Neymiş bu "T.İ.S." virüsü diye düşündüğünüzü biliyorum.
Öyleyse bu virüsü açıklayalım…
"T.İ.S." YANİ; (TEDBİRSİZLİK, İHMALKARLIK, SORUMSUZLUK)
TEDBİRSİZLİK:
İnsanın elinden gelen şeyi yapmaması demektir. Gerekli çabayı ve gayretini her alanda göstermemesi demektir. Tedbir tevekkülden bile önce gelir. Hatta "tevekkül tedbirinin çocuğudur" demişler. Mukaddes kitabımız Kur'an bizden her alanda tedbir istiyor.
Cehennem ateşine karşı tedbir alın. Hesap gününe karşı tedbir alın. Mahşer gününe karşı tedbir alın. Kabir azabına karşı tedbir alın. Hayatın her alanında ve kademesinde tedbir alın diyen bir dinin mensuplarıyız.

▸ **Veri kayıtları**:
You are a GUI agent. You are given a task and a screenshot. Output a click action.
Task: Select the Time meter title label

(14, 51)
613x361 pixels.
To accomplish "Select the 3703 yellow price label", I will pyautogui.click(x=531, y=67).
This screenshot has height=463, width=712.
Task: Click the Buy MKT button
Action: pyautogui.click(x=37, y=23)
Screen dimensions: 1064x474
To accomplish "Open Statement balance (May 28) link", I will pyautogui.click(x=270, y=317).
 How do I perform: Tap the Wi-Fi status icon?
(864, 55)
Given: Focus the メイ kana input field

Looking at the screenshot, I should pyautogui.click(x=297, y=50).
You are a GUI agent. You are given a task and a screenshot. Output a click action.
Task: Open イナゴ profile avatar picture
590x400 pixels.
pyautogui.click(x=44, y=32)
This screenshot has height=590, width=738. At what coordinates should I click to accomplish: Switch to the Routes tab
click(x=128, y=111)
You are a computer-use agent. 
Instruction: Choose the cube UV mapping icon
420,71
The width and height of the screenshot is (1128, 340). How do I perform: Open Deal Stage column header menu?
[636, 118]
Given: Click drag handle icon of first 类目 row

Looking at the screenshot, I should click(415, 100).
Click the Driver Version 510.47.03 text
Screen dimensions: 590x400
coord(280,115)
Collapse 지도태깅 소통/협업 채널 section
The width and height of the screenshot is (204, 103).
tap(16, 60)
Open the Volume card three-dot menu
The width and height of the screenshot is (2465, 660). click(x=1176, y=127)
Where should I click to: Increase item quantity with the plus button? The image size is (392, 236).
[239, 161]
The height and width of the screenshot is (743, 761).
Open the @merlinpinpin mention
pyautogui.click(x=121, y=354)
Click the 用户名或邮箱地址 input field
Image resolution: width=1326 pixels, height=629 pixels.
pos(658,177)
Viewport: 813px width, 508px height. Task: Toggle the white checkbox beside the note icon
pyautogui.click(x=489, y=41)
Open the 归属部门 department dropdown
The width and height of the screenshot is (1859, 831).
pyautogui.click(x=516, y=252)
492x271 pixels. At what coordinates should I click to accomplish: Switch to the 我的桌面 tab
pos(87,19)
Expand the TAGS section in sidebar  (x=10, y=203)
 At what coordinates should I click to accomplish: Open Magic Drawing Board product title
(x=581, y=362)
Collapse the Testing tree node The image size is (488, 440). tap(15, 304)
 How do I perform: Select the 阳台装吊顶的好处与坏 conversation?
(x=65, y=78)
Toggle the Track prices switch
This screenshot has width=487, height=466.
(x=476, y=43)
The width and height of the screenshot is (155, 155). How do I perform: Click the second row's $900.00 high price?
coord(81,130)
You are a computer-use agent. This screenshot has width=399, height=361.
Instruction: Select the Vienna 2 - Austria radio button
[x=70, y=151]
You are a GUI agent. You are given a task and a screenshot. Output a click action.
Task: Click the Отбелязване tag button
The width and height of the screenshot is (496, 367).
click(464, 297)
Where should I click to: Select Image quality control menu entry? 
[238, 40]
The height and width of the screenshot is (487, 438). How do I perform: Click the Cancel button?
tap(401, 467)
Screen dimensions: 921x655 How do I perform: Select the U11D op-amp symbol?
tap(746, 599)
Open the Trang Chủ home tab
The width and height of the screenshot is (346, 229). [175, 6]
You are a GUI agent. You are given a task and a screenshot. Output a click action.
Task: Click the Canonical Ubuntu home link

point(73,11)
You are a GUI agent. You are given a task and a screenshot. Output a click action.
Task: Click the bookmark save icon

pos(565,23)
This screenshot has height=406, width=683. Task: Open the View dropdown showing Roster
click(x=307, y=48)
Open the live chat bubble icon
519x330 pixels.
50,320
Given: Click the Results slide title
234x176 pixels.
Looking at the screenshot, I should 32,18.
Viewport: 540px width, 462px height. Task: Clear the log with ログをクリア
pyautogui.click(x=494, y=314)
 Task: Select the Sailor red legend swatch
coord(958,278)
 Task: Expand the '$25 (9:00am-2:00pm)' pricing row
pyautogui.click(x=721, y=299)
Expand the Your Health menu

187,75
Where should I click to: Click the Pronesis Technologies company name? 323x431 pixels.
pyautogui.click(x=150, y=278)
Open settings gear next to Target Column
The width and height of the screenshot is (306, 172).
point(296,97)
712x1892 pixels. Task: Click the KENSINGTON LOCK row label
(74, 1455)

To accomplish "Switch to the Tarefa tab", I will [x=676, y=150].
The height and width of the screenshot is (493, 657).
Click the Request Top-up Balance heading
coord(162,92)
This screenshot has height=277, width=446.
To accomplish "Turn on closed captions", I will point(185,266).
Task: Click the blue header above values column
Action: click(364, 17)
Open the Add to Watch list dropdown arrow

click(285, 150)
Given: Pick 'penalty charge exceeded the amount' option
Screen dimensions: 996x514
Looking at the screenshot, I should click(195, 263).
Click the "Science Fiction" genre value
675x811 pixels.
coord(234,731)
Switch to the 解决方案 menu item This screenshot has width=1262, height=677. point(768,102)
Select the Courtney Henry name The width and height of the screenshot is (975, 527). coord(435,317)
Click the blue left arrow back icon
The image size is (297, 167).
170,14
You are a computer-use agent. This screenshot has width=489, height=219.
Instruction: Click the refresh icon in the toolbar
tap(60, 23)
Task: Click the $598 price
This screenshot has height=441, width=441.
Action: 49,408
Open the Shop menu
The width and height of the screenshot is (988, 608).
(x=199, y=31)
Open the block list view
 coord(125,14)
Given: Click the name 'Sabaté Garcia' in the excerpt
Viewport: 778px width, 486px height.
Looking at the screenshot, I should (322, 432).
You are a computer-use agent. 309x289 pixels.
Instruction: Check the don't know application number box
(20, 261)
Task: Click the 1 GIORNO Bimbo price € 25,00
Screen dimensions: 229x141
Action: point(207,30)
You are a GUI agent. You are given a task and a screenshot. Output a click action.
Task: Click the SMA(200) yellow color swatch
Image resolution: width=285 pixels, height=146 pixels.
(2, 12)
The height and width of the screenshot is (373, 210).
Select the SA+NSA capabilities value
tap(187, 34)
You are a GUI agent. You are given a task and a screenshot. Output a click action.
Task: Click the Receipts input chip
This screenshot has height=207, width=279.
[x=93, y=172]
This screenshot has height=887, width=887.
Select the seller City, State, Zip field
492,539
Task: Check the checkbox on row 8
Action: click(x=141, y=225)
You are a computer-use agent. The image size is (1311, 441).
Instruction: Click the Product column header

▸ **Görev nasıl yapılır**:
"T.İ.S." virüsünü açıklayan metni, son cümlesinden sonrasını yazarak sürdürün.

▸ **Alıştırma yanıtı**:
Sadece zor zamanlarda ya da tehlikeli işlerde değil hayatın her alanında tedbir gereklidir. Yerken, içerken, otururken kalkarken, havada, karada, denizde, yolda, köprüde, trafikte, askeri hayatta, attığımız her adımda tedbir! tedbir! tedbir.! Hele hele sağlık alanında olmazsa olmazdır. İçme sularımızdan tutun teneffüs ettiğimiz havaya kadar her şey sağlığımızla yakından ilgilidir. Her vatandaş kendi tedbirini almalıdır. Lakin bazı kurum ve kuruluşlar daha fazla tedbirci olmalıdır. Çünkü onların sorumluluğu bir tık fazladır. Sağlık müdürlükleri, belediyeler. Valilik ve kaymakamlık makamları çok daha tedbirli davranmaları gerekir. Yoksa tedbirsizlikten kaynaklanan musibetlerle karşı karşıya kalırız.
İHMALKARLIK:
Virüsün ikinci ayağı. Ne mi lazımcılık. Ertelemecilik. Şimdi sırası değil yarın bakarızcılık.
Zaten tedbirsizlik ihmali doğurur. Tedbirin içi doldurulmazsa orayı ihmal doldurur.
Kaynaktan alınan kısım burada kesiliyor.